What's lurking...?
By the appearance of the pic, I think that's the back of Ballmer's head (but I'm not sure how big the moon is, need scale).
The Hubble space telescope is usually eyeing up far away galaxies, but a novel technique has allowed it to peer inside the largest moon in our Solar System – and find signs of water. Jupiter's Ganymede is massive, about twice the size of Earth's moon, and has both an iron core and its own magnetosphere. Just as with Earth, …
"Liquid water outside of Earth is very rare indeed, "
Not sure if we can say so any more. We now have strong evidence of three moons having ice-covered oceans (Europa, Ganymede and Enceladus), and there might be even more. Suppose we eventually find most of the liquid water in the solar system is not on Earth...
Several old sci-fi stories revolved around the idea that water is very rare outside Earth (like the TV series "V"(1983) where the aliens came to steal Earth's water). They seem quite dated now!
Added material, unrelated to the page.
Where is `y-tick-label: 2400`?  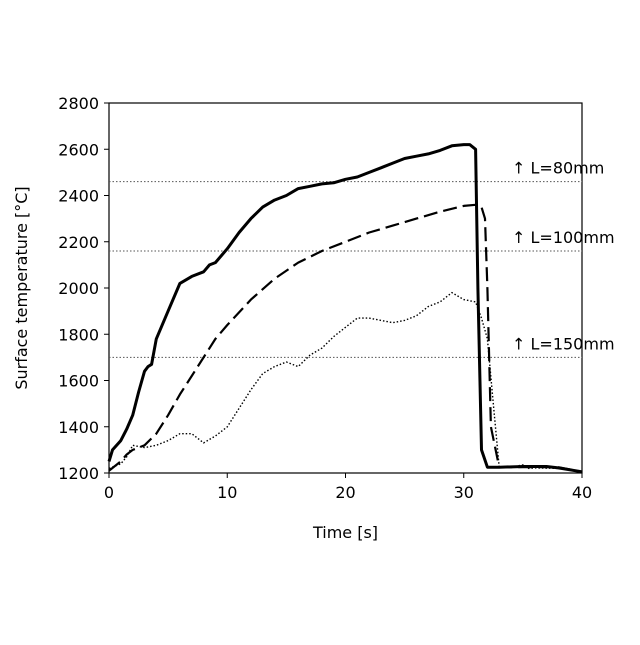
y-tick-label: 2400 is located at coordinates (78, 196).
" Find something to help solve our problems on earth.. like food distribution!!"
Food distribution is technologically and logistically solved. It is inexpensive to ship millions of tons of staples around the world, or deliver fresh fish affordably to the interior of continents. There's nothing for NASA and astronomers to contribute to food distribution, not even their research budgets.
The problems with food distribution waiting to be solved include, but are not limited to, the following non-technological issues:
1) Hungry nations refusing food aid (typically for inane reasons)
2) Rich nations refusing to provide direct food aid under the belief (right or wrong) that it will turn hungry nations into dependents
3) Hungry nations continuing to use low-productivity farming techniques because they can't afford mechanized farming, or can't support mechanized farming
4) Rich nations trying to avoid destroying local agricultural industry, the way the US destroyed Afghanistan's wheat farms with cheap food aid and drove the farmers to opium.
And so on.
Taking money from a scientist studying Ganymede to research a solved technological problem is a wasteful reinvention of the wheel, especially when the remaining issues are not technological.
"If you observe the aurorae in an appropriate way, you learn something about the magnetic field. If you know the magnetic field, then you know something about the moon's interior."
Cap well and truly d'offed.
95 miles under the surface though? "Cat, are you drilling?"
"it's likely Ganymede's hot iron core, and the proximity to Jupiter, will keep the sea rather warm. Under such conditions life could be a possibility, although only in its most basic form."
Many miles away
Something crawls from the slime
At the bottom of a dark [Ganymedean] lake...
"Under such conditions life could be a possibility, although only in its most basic form."
Why only in it's most basic form? Why couldn't it have developed/evolved in a totally different way than life as we know it, and be far from basic? Who defines the standard of what is considered "basic"?
The reasoning is probably that a lot of the complexity and diversity we see in life on Earth arose through there being a range of different environments here, with areas being temporary isolated from each other, and you presumably don't get that so much with an underground sea. However, it's an argument from lack of imagination, really, so not very convincing.
How can anything complex grow in an environment that is buried below miles of ice? Where do all the other necessities of complex life come from?
From the same place that ocean-vent lifeforms on Earth get it - upwelling solutions chock-full of mineral ions and chemicals with stored energy. Even on this planet, with its tasty biosphere film in the easy-living zone of temperate-range surface and upper ocean level, has myriad extremophile organisms living far from solar radiation and the other goodies we enjoy.
Of course, "basic" and "complex" are not terms of art here; they're arbitrary and subjective labels. But hydrothermal-vent dwellers on Earth are pretty complex, compared to the whole range of organisms. Tubeworms, clams, etc - we're talking large multicellular critters with a good array of specialized organs and the like.
Precisely the question I had. Fortunately, I read all the comments before popping off. One minor quibble is that due to the smaller size but liquid core, it's likely to have greater exposure to radioactivity thus, perhaps, having a higher rate of mutations. That's even before sorting out the tidal influences from Jupiter mixing things up. Until we go there and look, and robotics doesn't get you too far along here, we'll never know. So far, we have rather limited sample size of known life-bearing worlds to draw from and a larger sample of worlds that we 'believe' do not bear any life at all. I don't like mixing beliefs into science.